Pete Postlethwaite

Yesterday I had bits of my skull pulled out by a military dentist wielding pliers and realized that the Bright Eyes song ‘Light Pollution’ isn’t an ode to socialism, like I thought, but rather an allegory for the failure of radical politics in America.

Oh, and Pete Postlethwaite died.



That’s Postlethwaite as King Lear in 2009. He was in so many good movies over the last twenty years: The Constant Gardner, Inception, the 1996 Romeo + Juliet, The Usual Suspects, Alien3. He was also in so many bad movies, from Jurassic Park to The Omen.

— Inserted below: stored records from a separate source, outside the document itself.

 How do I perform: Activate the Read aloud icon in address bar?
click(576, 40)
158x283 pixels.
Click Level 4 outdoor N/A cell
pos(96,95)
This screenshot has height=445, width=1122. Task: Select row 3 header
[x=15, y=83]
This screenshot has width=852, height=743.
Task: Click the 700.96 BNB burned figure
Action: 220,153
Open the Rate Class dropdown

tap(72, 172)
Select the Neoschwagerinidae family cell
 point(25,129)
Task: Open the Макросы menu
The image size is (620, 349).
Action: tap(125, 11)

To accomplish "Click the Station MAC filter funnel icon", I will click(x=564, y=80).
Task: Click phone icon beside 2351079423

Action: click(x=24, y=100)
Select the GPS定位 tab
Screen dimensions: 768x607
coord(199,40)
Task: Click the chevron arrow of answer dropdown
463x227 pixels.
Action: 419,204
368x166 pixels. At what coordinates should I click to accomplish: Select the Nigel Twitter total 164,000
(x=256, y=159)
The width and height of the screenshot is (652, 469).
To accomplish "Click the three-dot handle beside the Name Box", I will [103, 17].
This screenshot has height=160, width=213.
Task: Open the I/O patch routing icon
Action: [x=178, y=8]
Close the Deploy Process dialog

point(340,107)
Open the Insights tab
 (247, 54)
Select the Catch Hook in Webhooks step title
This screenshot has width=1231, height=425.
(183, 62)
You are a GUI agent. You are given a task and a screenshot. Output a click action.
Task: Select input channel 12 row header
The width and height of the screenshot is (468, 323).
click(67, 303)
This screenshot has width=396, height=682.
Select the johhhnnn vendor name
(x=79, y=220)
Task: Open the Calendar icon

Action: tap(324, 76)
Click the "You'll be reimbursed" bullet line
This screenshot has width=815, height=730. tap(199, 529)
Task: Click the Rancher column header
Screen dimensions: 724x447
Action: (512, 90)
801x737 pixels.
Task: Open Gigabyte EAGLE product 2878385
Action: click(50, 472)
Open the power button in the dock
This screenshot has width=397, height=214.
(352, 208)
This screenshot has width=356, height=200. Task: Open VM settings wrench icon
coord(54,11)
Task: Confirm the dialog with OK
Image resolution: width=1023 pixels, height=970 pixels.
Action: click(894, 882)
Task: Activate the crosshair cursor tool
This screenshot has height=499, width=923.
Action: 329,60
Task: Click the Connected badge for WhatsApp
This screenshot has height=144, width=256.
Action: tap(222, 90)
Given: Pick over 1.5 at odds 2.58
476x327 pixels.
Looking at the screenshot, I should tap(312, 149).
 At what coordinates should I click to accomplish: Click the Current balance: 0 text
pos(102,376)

There’s an interesting passage in his obituary in The Telegraph:
He suffered from an abiding feeling at this stage that the acting life was not for his sort: “Those were the days when you were expected to have a dinner suit and bow tie. It really was 'Anyone for tennis?’” [Postlethwaite] recalled.
Of course you’d someone who grew up in the 1950s in a village between Liverpool and Manchester, the same industrial blue collar milieu that spawned The Beatles and Errol Flynn’s ghost writer, to be perhaps a little insecure in the tony West End. But England, a country with one of the most rigid caste systems this side of the Ganges, doesn’t have the born-into-show-biz stars that characterize Hollywood, official manufacturer of the American Dream.